1. Observe in these men the prodigious insensibility of ignorance. They had beheld an angel descend into the midst of them, in the darkness of night, "his countenance like lightning, and his raiment white as snow;" they had seen this dazzling apparition roll away the stone from the door of the sepulchre, and in the quiet majesty of heavenly power "sit upon it;" they had seen the inhabitant of the tomb emerge in the twilight; a mighty impression had been made upon their coarse spirits as by the descent of a hundred thunderbolts at once; yet to their ignorant minds these isolated facts had no connection with any other facts, or system of religious ideas; hence no meaning, no hold on their understandings, affections, or consciences; and, therefore, they were capable, in spite of the effulgent vision, of coolly, for a money consideration, denying the heavenly messenger's descent, and propagating the idle tale of the robbery of the tomb by the disciples. See, then, how important it is to understand "doctrines," in order to understand "facts," which are the foundation of doctrines; for when men are ignorant of either the one or the other, they fall an easy prey to the powers of darkness, who are the fixed adversaries of both.

Yes! of what prodigious falsehood some men are capable, of what unspeakable meanness in relation to religion, from the prospect of the enjoyment of some paltry gain. Other classes besides soldiers might be described in these words, "So they took the money, and did as they were taught;" those, for example, of whom we read, that "with feigned words they shall make merchandise of you;" the men who, for manifest reasons of personal profit, persist in upholding ancient delusions and iniquities, in the face of the loudest remonstrance, and in spite of the most enormous guilt. Now, the lesson that we are to learn is, that man's welfare and his salvation to eternal life depend on personal thought and personal action. In religion the soul must act for itself, and when it does this with an honest desire to please and obey God, its course will run counter to that of the multitude and the established external authority. Obedience. to the Eternal Authority will set the soul in antagonism to the whole world of thought and action around it. The mass of mankind live without thought; and thoughtlessness leads to perdition. Therefore, if any man will come after Christ, let him go forth bearing the cross, and wearing the crown of thorns. His path lies through Gethsemane to Calvary; but "if we suffer with him, we shall also reign with him."

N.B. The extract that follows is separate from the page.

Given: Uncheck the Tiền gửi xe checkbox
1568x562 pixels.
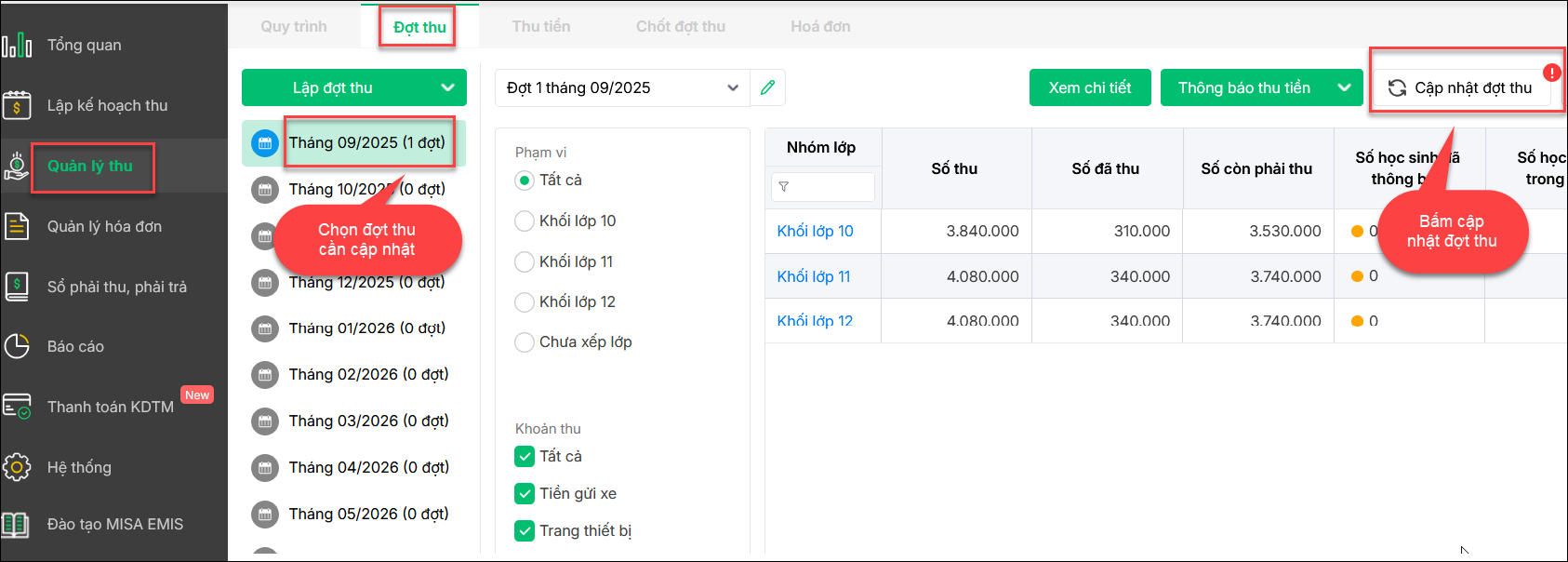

2. Observe from this passage how God permits the utmost power of lying to do its very worst against his truth,-to propagate the most direct contradictions, even as of eye witnesses, against the fundamental facts of the gospel, to lay its heaviest black slab of falsehood over the grave of Truth, to prevent its resurrection-if it can! In vain. A lying tongue is but for a moment. Truth is immortal. Its language ever is, I am he that liveth, and was dead; and, behold, I am alive for evermore! The Lord of truth is infinitely more than a match for a whole world of liars watching at his tomb. He will rise, as he said, and prove his resurrection by miracles of power and grace, which neither mercenaries can becloud by their mendacious assertions, nor Pharisaie rulers impudently ignore. Through all those clouds and mists of falsehood the Sun of Truth will shine so clearly before long, that a great company of the priests

themselves shall be obedient to the faith, and the word of the Lord everywhere prevail.

And thus it has always been and shall be. Falsehood has immense power and influence upon earth, but its reign is as uncertain as it is transitory. It is a mist at the mercy of every sunbeam. Truth is always gaining ground, establishing a wider dominion, and founding for itself a deeper authority over the world. True wisdom and goodness, if they are persecuted and neglected while living, are always canonised when they are dead; every true idea is always on the road to authority and power; and every saint of the Most High, who dies in obscurity and contempt, will return in angelic brightness, and in the flashing armour of immortality, to assert a dominion "under the whole heaven" for the religion of the skies.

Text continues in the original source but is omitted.